Más cerca aún del tradicional foro platense podemos invocar a los colegas emblemáticos que pugnaron por el reconocimiento de los derechos de los trabajadores (como Alfredo Palacios o Arturo Sampay), de las mujeres (fue la platense María Angélica Barreda quien logró vencer la reglamentación excluyente de género y se convirtió en la primera abogada argentina, hace casi 100 años), de la discapacidad (Ester Adriana Labatón luchó por las primeras rampas a edificios públicos), o de los perseguidos y detenidos políticos (la referencia obligada es para Sergio Karakachoff y Domingo Teruggi, entre tantos colegas abatidos sólo por cumplir con su deber profesional), y así en tantas otras áreas donde a diario miles de letrados exigen que se respeten derechos y garantías de vecinos ante el riesgo ambiental, de consumidores ante prácticas comerciales abusivas, o de ciudadanos ante los abusos o las omisiones del poder.


AUTOCRITICA Y EVOLUCION


Por eso, si pensar en un mundo sin médicos importaría antes garantizar la erradicación de todas las enfermedades y los riesgos sanitarios; así de utópico entonces es pretender un mundo sin abogados, sobre todo cuando por la naturaleza humana y las complejidades cada vez más frecuentes de un mundo globalizado e invasivo (pensemos solo el nuevo fenómeno de las redes sociales), el abuso, la violencia, la corrupción y la injusticia están siempre presentes. Pero en nuestro rol de armonizadores del omnipresente conflicto, es entonces cuando sí los propios abogados debemos subir la vara de nuestro presente y autoexigirnos el estar a la altura de las necesidades actuales que nos reclama la sociedad: debemos hacernos cargo que la mala prensa de nuestra profesión es también fruto de permitir que para buena parte de la sociedad los referentes actuales de nuestra actividad sean colegas de nulo mérito académico o social y que se reputan exitosos sólo por su compromiso con el dinero o la ostentación farandulesca. Lejos de una ambición desmedida, muchos de los que abrazamos esta vocación heredamos de nuestros padres, maestros y referentes profesionales un profundo legado de valores que debemos seguir levantando, como a diario lo hacen tantos colegas en estudios particulares, oficinas públicas, consultorios gratuitos, o en las defensorías oficiales por defender cada derecho avasallado.

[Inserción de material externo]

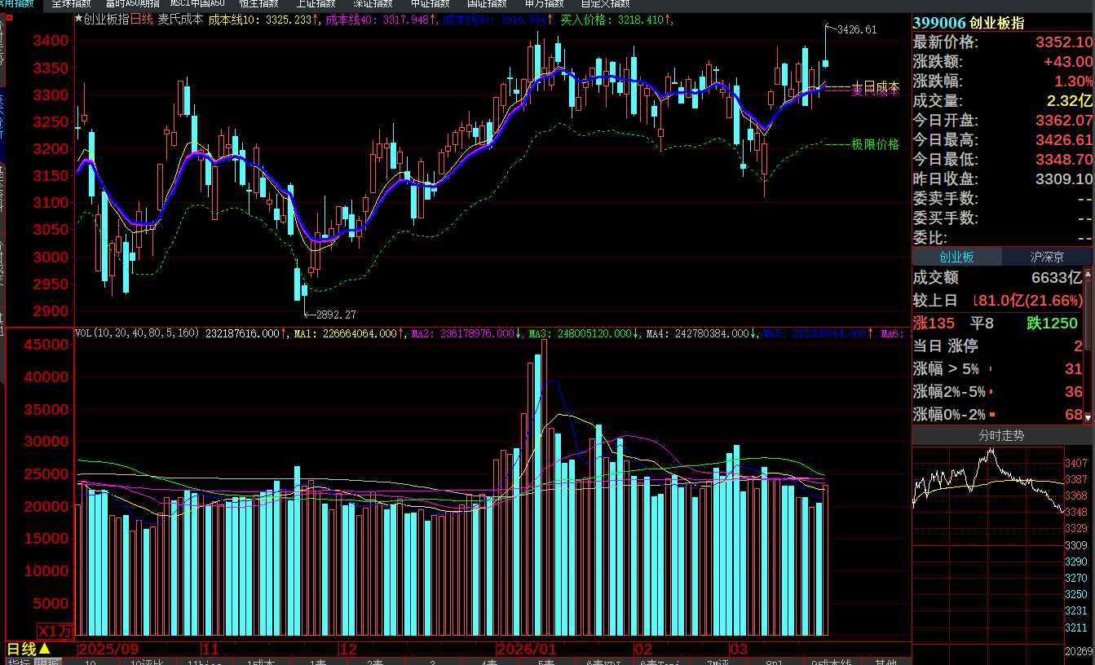Click the star icon before 创业板指 title
This screenshot has width=1095, height=665.
(x=78, y=20)
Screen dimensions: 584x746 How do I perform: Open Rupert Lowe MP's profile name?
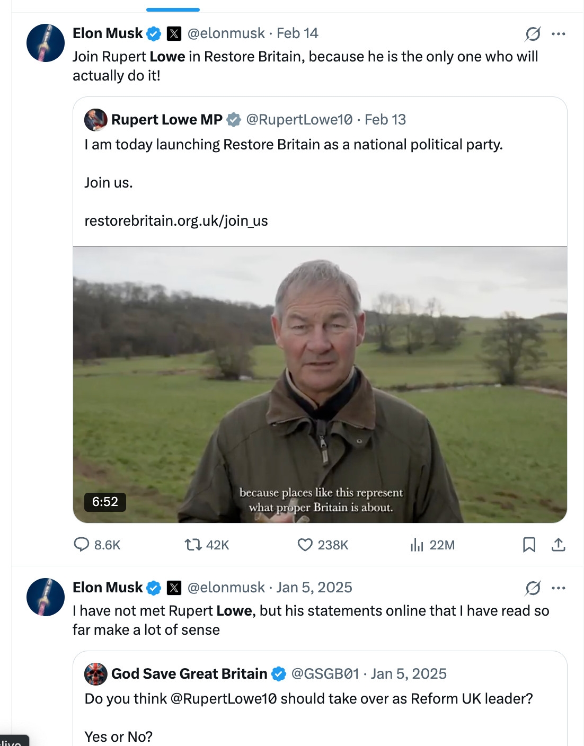pyautogui.click(x=166, y=120)
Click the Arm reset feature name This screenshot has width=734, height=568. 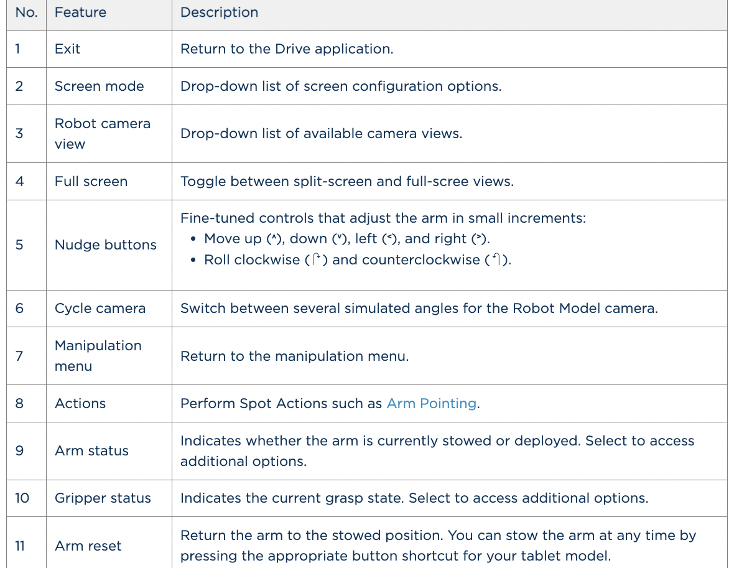(x=88, y=546)
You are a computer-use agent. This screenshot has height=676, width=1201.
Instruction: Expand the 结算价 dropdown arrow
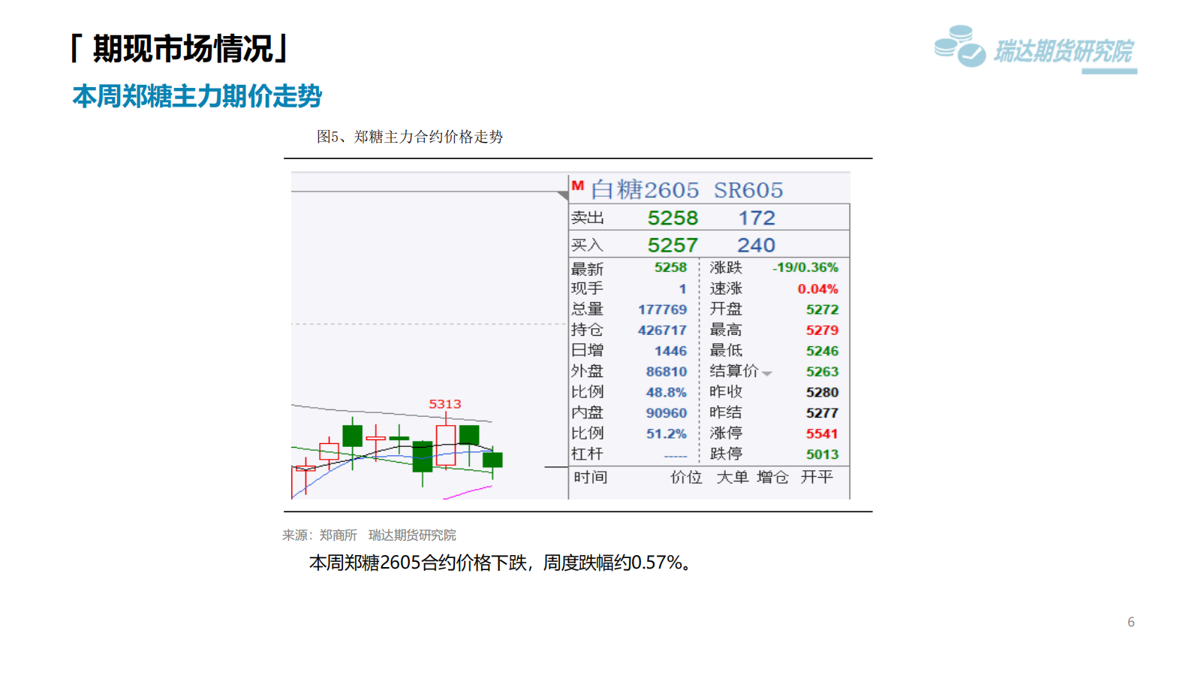[x=766, y=373]
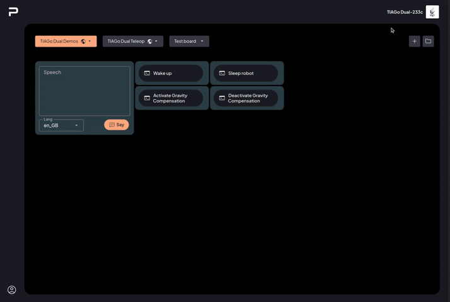Switch to the Test board tab
This screenshot has width=450, height=302.
point(185,42)
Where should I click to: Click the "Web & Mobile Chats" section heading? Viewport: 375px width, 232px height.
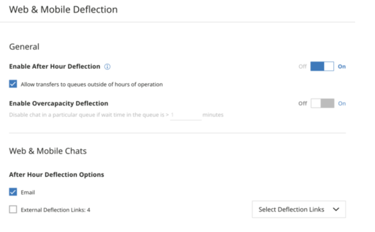48,151
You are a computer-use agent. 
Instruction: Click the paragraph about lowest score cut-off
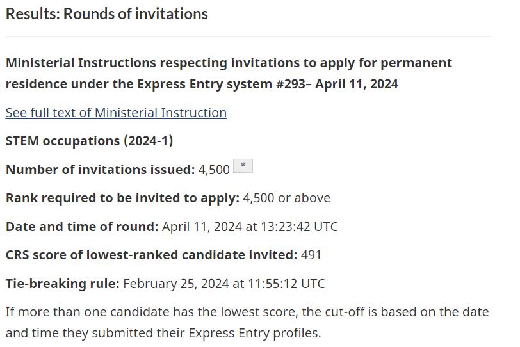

Por eso, mientras celebramos nuestro día, también debemos honrarlo tomando conciencia de la necesidad de volver a jerarquizar nuestra participación en los temas relevantes de la sociedad pero a través de nuestros representantes más notables, para liderar tanto los espacios de asociación profesional (con una visión más inclusiva y generosa), como así para recuperar un mayor protagonismo universitario de nuestra facultad con nuevas pretensiones de excelencia por encima de la siempre latente mediocridad burocrática. Todo ello para cumplir con el compromiso irrenunciable de capacitar a los futuros colegas para una profesión de esfuerzo constante y deuda social eterna; para convertirlos entonces en auténticos luchadores por el Derecho.